# EXERCISE OBJECTIVE:
Scan the records below for the word "sidebar". Copy each line where it appears.

[Stored items from a collection]
- - - - - - -
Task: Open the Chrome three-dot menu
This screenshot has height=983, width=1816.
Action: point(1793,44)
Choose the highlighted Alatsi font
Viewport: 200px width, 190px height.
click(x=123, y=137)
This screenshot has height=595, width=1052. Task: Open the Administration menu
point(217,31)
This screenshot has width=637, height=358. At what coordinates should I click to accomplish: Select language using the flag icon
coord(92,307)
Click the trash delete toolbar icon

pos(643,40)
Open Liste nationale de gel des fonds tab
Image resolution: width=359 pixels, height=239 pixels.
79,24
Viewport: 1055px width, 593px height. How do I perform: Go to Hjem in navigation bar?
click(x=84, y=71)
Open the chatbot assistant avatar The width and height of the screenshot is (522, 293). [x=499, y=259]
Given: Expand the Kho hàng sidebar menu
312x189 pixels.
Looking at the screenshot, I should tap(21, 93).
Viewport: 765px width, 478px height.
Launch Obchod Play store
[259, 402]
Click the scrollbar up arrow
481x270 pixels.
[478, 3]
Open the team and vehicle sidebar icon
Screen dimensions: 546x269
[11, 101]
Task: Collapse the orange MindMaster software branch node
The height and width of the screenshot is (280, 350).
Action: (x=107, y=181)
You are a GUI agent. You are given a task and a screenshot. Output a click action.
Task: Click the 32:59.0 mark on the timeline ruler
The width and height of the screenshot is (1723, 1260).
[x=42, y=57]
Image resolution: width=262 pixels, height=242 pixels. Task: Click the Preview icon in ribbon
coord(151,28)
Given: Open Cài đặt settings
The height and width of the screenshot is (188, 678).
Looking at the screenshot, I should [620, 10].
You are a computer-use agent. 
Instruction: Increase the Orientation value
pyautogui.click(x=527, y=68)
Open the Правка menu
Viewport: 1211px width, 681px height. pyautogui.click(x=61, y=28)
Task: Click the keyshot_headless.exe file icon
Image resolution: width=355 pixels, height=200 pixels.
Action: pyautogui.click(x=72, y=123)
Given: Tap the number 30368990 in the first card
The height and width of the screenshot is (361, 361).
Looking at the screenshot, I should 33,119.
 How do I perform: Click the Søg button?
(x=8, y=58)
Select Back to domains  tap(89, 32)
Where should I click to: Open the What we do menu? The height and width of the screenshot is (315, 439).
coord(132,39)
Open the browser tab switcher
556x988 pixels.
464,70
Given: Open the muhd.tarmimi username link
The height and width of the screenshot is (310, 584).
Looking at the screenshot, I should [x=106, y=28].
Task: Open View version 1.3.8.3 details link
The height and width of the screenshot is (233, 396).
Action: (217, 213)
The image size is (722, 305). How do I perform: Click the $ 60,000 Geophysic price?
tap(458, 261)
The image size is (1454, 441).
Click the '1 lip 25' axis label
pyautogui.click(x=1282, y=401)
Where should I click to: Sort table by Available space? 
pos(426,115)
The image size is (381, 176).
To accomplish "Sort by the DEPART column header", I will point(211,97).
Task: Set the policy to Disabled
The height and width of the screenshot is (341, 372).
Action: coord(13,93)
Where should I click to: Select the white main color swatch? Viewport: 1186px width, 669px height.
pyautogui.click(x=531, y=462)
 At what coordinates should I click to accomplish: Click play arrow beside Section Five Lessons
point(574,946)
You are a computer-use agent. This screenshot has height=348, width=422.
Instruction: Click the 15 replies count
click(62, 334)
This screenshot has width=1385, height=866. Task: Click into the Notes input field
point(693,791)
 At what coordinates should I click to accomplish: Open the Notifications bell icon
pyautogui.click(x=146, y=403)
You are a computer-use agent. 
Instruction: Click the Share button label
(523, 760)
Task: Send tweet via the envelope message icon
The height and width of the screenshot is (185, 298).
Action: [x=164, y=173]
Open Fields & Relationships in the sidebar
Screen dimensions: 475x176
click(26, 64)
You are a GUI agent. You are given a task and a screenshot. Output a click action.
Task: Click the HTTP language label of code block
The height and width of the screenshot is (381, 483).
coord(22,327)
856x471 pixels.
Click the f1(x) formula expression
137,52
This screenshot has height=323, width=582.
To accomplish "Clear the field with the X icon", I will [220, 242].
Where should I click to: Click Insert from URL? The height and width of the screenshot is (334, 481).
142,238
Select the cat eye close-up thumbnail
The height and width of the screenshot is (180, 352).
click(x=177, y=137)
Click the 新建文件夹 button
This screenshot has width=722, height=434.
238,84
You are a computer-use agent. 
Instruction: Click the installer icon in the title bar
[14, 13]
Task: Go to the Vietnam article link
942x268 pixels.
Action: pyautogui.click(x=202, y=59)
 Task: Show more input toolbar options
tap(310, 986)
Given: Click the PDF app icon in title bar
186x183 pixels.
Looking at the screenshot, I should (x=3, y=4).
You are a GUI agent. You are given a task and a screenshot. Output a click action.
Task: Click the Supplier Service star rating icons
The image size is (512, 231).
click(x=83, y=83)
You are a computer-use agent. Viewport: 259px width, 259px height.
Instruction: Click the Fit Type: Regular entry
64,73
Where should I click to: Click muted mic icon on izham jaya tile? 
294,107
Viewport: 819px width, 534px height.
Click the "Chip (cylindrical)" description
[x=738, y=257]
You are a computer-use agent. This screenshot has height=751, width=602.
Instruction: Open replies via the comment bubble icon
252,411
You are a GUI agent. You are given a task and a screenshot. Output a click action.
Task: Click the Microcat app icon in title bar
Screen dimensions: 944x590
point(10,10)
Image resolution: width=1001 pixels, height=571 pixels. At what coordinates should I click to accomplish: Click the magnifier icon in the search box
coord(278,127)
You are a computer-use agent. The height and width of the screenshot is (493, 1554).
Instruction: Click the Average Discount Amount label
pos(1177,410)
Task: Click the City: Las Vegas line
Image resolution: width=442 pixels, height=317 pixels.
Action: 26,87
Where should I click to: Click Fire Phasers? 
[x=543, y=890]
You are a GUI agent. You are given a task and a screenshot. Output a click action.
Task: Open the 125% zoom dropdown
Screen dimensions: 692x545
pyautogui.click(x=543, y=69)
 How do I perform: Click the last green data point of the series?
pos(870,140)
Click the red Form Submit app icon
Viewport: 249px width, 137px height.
- - - - - - -
# ANSWER FOR THE TASK:
Given: Expand the Kho hàng sidebar menu
Open the team and vehicle sidebar icon
Open Fields & Relationships in the sidebar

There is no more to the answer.